Définition par genre et différenciation
Les logiciens classiques ont développé une méthode particulièrement efficace pour construire des définitions connotatives de termes généraux, en indiquant leur genre et leur différenciation. La notion de base est simple : nous commençons par identifier une catégorie ou un genre familier et large (le genre) auquel appartient tout ce que notre terme signifie (ainsi que les choses d’autres sortes) ; puis nous spécifions les traits distinctifs (les différentiels) qui les distinguent de toutes les autres choses de ce genre. Ma définition du mot « chaise » dans le deuxième paragraphe de cette leçon, par exemple, identifie le « meuble » comme le genre auquel appartiennent toutes les chaises et précise ensuite « conçu pour être assis par une personne à la fois » comme la différence qui les distingue des divans, bureaux, etc.
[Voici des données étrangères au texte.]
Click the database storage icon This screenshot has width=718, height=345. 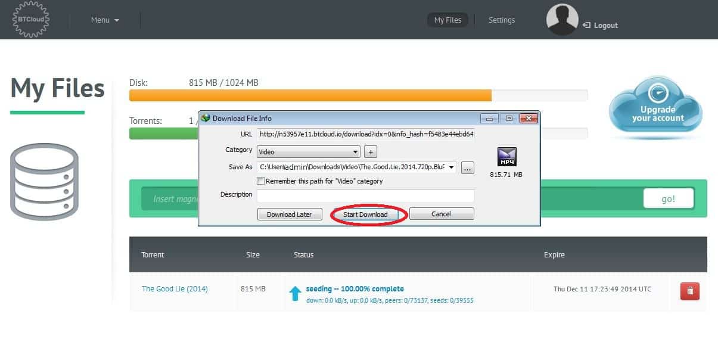pos(45,182)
Copi et Cohen énumèrent cinq règles permettant d’évaluer le succès des définitions connotatives par genre et différenciation :
- Concentrez-vous sur les caractéristiques essentielles. Bien que les choses auxquelles un terme s’applique puissent partager de nombreuses propriétés distinctives, elles n’indiquent pas toutes également sa véritable nature. Ainsi, par exemple, une définition de « l’être humain » comme « bipèdes sans plumes » n’est pas très éclairante, même si elle permet de repérer les bons individus. Une bonne définition tente de mettre en évidence les caractéristiques essentielles à la désignation des choses en tant que membres du groupe concerné.
- Évitez la circularité. Puisqu’une définition circulaire utilise le terme défini comme faisant partie de sa propre définition, elle ne peut fournir aucune information utile ; soit le public comprend déjà la signification du terme, soit il ne comprend pas l’explication qui inclut ce terme. Ainsi, par exemple, il n’y a pas beaucoup d’intérêt à définir « téléphone sans fil » comme « un téléphone qui n’a pas de cordon ».
- Capturez l’extension correcte. Une bonne définition s’appliquera exactement aux mêmes choses que le terme défini, ni plus ni moins. Il y a plusieurs façons de se tromper. Envisager d’autres définitions du terme « oiseau » :
– L’expression » animal à sang chaud » est trop large, car elle inclut les chevaux, les chiens et les oryctéropes ainsi que les oiseaux.
– L’expression « animal à plumes qui pond des œufs » est trop étroite, car elle exclut les oiseaux qui se trouvent être des mâles.
– Le terme » petit animal volant » est à la fois trop large et trop étroit, puisqu’il inclut les chauves-souris (qui ne sont pas des oiseaux) et exclut les autruches (qui le sont).
Les définitions intentionnelles réussies doivent être satisfaites par tous et seulement par les choses qui sont incluses dans l’extension du terme qu’elles définissent. - Évitez le langage figuratif ou obscur. Puisque le but d’une définition est d’expliquer le sens d’un terme à quelqu’un qui n’est pas familier avec son application correcte, l’utilisation d’un langage qui n’aide pas une telle personne à apprendre comment l’appliquer est inutile. Ainsi, « le bonheur est un chiot chaleureux » peut être une belle pensée, mais c’est une mauvaise définition.
- Soyez affirmatif plutôt que négatif. Il est toujours possible en principe d’expliquer l’application d’un terme en identifiant littéralement tout ce à quoi il ne s’applique pas. Dans certains cas, c’est peut-être la seule façon de procéder : une définition correcte du terme mathématique « infini » pourrait bien être négative, par exemple. Mais dans des circonstances ordinaires, une bonne définition utilise des désignations positives chaque fois qu’il est possible de le faire. Définir une « personne honnête » comme « quelqu’un qui ment rarement » est une mauvaise définition.